In Industrial Control Systems (ICS/SCADA), machine to machine data traffic is highly periodic. Past work showed that in many cases, it is possible to model the traffic between each individual Programmable Logic Controller (PLC) and the SCADA server by a cyclic Deterministic Finite Automaton (DFA), and to use the model to detect anomalies in the traffic. However, a recent analysis of network traffic in a water facility in the U.S, showed that cyclic-DFA models have limitations. In our research, we examine the same data corpus; our study shows that the communication on all of the channels in the network is done in bursts of packets, and that the bursts have semantic meaning---the order within a burst depends on the messages.
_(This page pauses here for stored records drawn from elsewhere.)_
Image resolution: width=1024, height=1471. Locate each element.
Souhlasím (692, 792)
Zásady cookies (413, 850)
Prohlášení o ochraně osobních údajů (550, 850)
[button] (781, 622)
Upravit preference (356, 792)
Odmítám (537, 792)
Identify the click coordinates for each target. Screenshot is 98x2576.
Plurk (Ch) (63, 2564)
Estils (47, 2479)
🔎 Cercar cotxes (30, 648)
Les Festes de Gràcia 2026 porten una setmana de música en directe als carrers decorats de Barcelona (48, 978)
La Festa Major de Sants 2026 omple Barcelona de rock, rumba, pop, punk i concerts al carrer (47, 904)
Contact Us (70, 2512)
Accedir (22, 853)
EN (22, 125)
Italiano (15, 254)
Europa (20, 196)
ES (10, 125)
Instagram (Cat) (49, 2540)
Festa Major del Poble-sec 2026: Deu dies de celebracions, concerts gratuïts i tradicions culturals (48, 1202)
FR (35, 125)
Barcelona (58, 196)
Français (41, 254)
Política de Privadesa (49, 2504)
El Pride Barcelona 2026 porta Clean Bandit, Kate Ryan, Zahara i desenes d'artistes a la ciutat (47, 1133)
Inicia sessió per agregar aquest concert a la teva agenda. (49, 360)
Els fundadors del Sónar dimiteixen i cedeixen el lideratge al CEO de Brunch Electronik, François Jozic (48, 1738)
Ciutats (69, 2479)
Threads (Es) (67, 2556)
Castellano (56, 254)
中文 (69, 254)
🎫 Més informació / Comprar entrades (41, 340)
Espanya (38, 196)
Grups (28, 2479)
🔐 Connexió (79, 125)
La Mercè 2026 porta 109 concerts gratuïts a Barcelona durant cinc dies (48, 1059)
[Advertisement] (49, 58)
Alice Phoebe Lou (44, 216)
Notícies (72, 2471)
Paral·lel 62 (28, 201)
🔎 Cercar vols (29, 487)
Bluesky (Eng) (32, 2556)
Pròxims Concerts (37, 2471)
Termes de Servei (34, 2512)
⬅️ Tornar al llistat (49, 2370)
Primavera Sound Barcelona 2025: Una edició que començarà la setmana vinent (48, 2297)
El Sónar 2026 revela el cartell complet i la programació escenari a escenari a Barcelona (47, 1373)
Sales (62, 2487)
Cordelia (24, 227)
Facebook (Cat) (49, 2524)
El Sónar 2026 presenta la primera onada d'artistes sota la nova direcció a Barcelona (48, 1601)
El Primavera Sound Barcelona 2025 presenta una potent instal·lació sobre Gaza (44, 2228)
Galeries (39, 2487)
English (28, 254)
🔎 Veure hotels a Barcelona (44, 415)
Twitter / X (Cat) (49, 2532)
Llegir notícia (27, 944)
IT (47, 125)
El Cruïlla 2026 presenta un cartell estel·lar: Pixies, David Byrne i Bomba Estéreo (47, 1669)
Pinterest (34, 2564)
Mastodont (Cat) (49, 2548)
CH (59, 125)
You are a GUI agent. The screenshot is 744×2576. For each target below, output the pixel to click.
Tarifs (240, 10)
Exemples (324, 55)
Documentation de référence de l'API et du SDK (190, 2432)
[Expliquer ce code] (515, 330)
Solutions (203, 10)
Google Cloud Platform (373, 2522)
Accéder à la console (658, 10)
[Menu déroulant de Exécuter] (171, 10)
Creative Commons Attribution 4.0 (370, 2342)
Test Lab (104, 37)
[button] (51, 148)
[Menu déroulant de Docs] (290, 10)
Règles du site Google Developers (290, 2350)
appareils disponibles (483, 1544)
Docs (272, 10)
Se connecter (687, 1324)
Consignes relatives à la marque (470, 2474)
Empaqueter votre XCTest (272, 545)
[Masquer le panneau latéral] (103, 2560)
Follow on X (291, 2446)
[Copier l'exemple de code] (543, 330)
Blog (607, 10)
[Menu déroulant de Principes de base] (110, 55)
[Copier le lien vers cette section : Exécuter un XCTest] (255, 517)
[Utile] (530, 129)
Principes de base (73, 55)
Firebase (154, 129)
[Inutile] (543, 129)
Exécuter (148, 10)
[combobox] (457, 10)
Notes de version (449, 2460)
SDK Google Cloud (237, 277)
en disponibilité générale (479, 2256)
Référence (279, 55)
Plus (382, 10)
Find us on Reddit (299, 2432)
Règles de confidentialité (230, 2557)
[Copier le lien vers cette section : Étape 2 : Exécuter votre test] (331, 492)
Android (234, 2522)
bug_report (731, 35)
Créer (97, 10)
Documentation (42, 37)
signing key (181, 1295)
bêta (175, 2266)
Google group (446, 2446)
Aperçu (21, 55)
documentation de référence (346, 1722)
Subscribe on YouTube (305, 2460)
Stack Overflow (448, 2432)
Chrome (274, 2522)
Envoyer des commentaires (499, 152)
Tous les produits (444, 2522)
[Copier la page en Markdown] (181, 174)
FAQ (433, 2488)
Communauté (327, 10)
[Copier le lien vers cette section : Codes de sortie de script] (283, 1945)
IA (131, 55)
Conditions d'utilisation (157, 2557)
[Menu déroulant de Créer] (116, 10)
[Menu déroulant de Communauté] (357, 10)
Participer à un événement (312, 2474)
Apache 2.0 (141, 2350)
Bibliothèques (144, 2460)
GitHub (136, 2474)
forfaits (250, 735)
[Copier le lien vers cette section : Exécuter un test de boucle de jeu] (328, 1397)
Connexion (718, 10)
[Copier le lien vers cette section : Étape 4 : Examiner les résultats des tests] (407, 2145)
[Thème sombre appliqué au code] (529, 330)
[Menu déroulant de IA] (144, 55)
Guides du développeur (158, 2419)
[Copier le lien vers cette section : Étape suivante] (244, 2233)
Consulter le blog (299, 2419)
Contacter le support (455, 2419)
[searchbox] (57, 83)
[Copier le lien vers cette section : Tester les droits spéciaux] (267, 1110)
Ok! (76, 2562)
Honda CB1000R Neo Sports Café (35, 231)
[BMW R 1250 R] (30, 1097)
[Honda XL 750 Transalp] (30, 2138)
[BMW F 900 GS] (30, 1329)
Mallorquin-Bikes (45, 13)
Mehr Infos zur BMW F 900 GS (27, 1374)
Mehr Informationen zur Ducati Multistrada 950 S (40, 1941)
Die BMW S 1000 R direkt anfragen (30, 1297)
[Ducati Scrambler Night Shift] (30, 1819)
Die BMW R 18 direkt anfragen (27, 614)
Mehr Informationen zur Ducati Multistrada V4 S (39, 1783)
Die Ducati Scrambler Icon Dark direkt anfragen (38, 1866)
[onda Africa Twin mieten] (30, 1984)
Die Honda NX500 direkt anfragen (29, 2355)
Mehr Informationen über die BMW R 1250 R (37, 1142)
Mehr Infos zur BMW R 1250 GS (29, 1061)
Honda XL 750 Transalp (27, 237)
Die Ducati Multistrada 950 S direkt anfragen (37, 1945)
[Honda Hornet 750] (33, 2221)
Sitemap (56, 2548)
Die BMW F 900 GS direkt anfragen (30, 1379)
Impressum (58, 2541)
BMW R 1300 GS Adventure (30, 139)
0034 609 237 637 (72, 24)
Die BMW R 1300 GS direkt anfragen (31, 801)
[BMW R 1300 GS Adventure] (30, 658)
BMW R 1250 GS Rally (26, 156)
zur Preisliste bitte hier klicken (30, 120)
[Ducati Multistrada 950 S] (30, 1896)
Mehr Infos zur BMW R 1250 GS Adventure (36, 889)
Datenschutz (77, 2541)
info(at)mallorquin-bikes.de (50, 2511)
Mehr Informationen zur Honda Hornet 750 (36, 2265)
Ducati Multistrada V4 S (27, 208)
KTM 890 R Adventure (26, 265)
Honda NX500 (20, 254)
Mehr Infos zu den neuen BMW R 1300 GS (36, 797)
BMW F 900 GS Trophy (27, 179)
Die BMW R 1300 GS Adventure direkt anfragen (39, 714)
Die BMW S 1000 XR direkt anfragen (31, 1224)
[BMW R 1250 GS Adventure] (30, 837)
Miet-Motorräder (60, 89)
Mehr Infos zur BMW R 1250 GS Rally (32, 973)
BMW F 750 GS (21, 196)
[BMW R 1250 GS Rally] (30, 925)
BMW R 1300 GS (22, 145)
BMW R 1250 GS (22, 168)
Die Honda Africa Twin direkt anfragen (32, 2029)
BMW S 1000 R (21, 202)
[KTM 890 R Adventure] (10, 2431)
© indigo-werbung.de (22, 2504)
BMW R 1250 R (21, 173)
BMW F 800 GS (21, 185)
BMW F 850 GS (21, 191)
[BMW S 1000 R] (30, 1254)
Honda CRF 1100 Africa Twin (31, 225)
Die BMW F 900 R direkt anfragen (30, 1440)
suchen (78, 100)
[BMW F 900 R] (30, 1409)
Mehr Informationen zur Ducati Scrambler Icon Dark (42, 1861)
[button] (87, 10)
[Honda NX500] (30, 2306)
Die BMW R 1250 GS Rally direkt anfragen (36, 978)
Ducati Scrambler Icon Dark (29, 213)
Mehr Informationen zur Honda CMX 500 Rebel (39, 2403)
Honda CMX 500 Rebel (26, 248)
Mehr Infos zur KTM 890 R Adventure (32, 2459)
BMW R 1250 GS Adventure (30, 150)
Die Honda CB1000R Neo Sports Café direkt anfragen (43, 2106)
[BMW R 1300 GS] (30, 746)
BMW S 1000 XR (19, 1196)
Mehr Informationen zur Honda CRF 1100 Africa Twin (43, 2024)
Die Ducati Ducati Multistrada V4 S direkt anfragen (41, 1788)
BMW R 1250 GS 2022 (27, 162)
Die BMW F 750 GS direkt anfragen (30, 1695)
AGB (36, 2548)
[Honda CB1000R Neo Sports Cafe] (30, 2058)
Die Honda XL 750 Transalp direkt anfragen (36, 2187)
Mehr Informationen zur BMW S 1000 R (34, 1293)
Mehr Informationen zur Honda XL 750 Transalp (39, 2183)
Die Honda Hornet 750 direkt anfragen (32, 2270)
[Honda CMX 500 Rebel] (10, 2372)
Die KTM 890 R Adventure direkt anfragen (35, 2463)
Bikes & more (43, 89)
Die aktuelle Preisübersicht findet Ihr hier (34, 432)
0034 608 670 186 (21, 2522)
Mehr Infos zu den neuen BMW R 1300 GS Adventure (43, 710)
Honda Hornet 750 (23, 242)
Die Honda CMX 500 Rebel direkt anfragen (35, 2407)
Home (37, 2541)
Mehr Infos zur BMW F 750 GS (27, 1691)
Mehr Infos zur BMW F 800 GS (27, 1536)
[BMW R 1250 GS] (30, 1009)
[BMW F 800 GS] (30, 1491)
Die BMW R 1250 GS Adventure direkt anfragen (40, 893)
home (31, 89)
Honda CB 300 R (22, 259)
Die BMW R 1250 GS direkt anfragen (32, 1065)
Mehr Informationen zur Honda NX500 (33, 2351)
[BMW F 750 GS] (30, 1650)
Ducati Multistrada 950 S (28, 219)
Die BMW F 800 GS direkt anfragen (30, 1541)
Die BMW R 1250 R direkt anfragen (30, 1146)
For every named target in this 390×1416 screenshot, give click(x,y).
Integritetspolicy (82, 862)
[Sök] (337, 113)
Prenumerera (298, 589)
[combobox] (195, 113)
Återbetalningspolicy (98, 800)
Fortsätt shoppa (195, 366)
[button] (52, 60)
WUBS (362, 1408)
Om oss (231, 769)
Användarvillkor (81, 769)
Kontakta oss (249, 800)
Using these observations, we suggest a new burst-DFA model that fits the data much better than previous work. Our model treats the traffic on each channel as a series of bursts, and matches each burst to the DFA, taking the burst's beginning and end into account. Our burst-DFA model successfully explains between 95% and 99% of the packets in the data-corpus, and goes a long way toward the construction of a practical anomaly detection system.